To conclude, it is important and correct to carefully weigh up the advantages and limitations of routinely collected data from health insurance providers and their importance in quality improvement. Challenges should not lead to a general rejection of this data basis but rather prompt a constructive exchange and methodological improvement.

Only through continuous usage and a controversial discussion will it be possible to improve the quality of routinely collected data research and thus also the quality of patient care.

Conclusion

  • The use of routine data from social security institutions for secondary purposes in health services research and quality development has significantly increased in recent decades and a further increase is foreseeable.

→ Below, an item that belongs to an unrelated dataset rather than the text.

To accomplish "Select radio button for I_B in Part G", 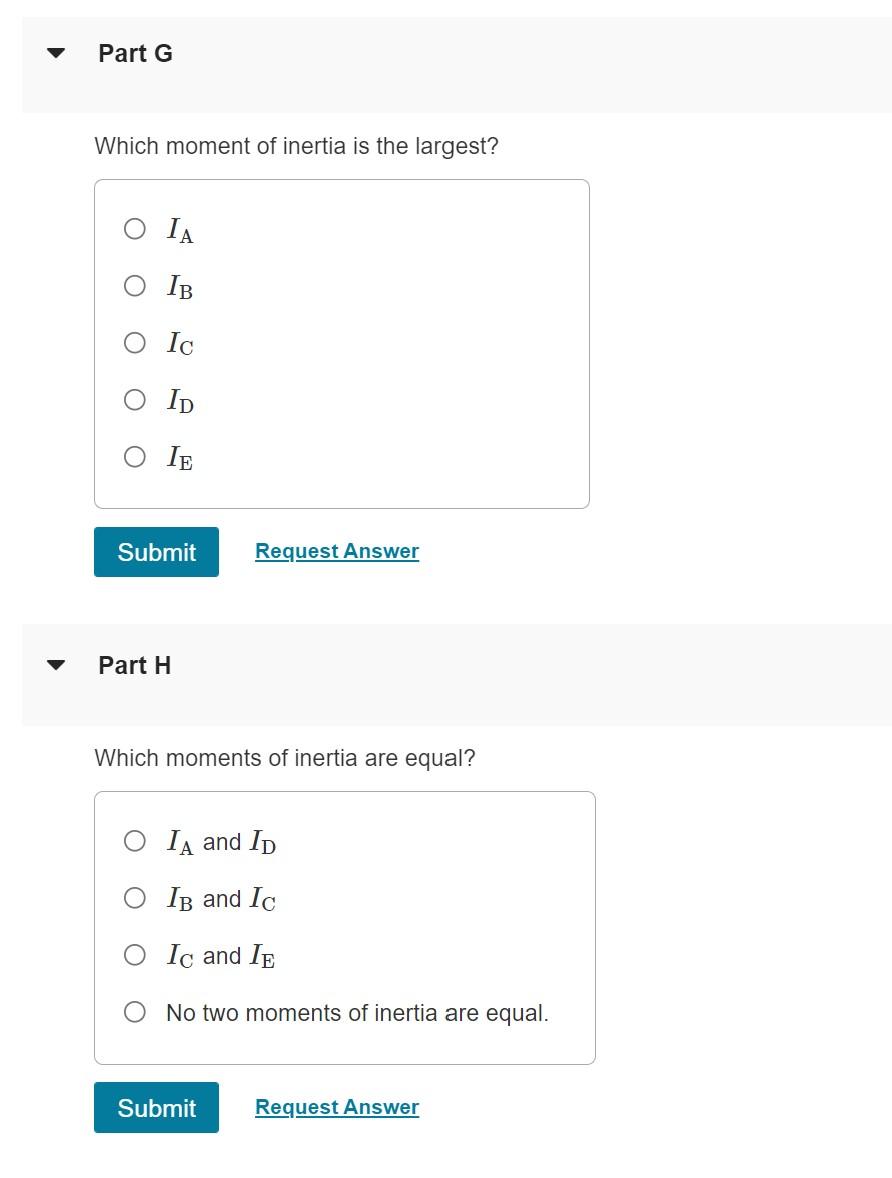I will click(134, 285).
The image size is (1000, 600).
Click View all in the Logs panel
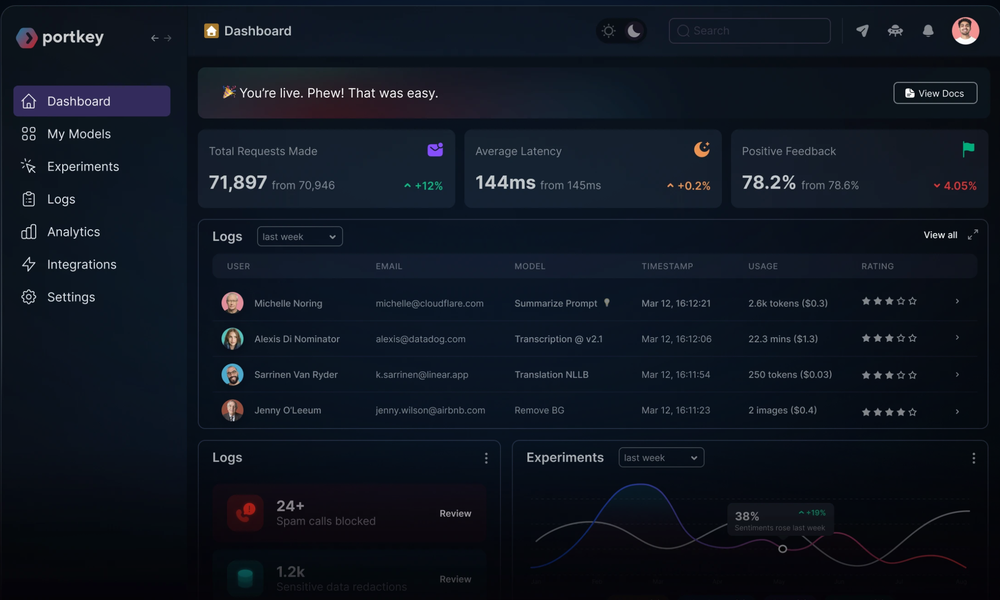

  • There are interdisciplinary and generally accepted guidelines and consensus recommendations for their use, linkage and reporting.

  • Working with routine data requires not only medical but also a strong methodological expertise and can certainly provide high-quality complementary evidence for interventional studies.

  • A representation of healthcare provision in longitudinal and cross-sectional perspectives is only possible via the social insurance institutions or in correspondingly merged data records of other data owners.

  • The case-related data records of the Institute for the Remuneration System in Hospitals, the German Federal Statistical Office and the Central Institute for Statutory Health Insurance in Germany offer helpful insights into provision of healthcare, but are restricted to the assessment of the quality of the results due to the lack of longitudinal linkage.

  • Depending on the research question, the restriction of the insured population to a single health insurance fund could potentially be a limitation for epidemiological questions, which requires appropriate methodological measures (e.g. standardization).

  • Numerous routine data studies have already been published that have proven the benefits for quality development in interdisciplinary vascular medicine.

  • Further context-specific validation studies for the German healthcare situation and methods for data protection-compliant validation of routine data are necessary.